LAST NIGHT AT THE BLUE ANGEL is mostly dialogue with wonderful characters who truly care for each other. Well...most characters care for each other. Naomi seems to be all about herself even though she appears to love her daughter, Sophia.
LAST NIGHT AT THE BLUE ANGEL flashes back to Naomi's childhood then to her current situation that includes Sophia. Sophia is always worried and keeps lists of things she can improve and re-invent in case of a nuclear disaster. I loved Sophia but wasn't too fond of her mother.
Jim, the photographer, was sweet and was always put aside by Naomi, but he was so loved by Sophia. Jim was obsessed with taking photos of buildings that were falling apart and ones he said he had to photograph before they would be gone forever.
David along with Naomi was not a favorite even though he was involved with Naomi.
LAST NIGHT AT THE BLUE ANGEL is about family relationships, love, and living with and loving what you have. For a debut novel, this book has a lot of depth and characters that will stay with you even after you have finished the book. Ms. Rotert writes beautifully and pulls you in so well that you become part of the story.

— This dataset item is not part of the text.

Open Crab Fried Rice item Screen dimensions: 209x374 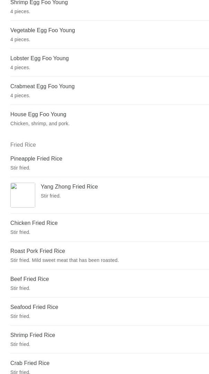pyautogui.click(x=30, y=363)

I enjoyed LAST NIGHT AT THE BLUE ANGEL, and enjoyed Naomi's early years a bit more than her present situation even though the early years were a bit wild.
Adorable Sophia made the present very interesting and at times comical. She was so sweet and yet such a bundle of worries, but who wouldn't be worried with the life the confused but precocious child led.
There are adult situations scattered throughout the book but nothing graphic or explicit - simply insinuations.
Naomi's last night at The Blue Angel turned out for the best for her, but the last few pages are ones where you will need tissues.
************At the end of the book, Ms. Rotert shares information about where her characters and storyline grew from. These pages were quite informative and interesting.
After reading these ending informational pages, I would say LAST NIGHT AT THE BLUE ANGEL can also be classified as historical fiction.
This book was given to me free of charge and without compensation in return for an honest review.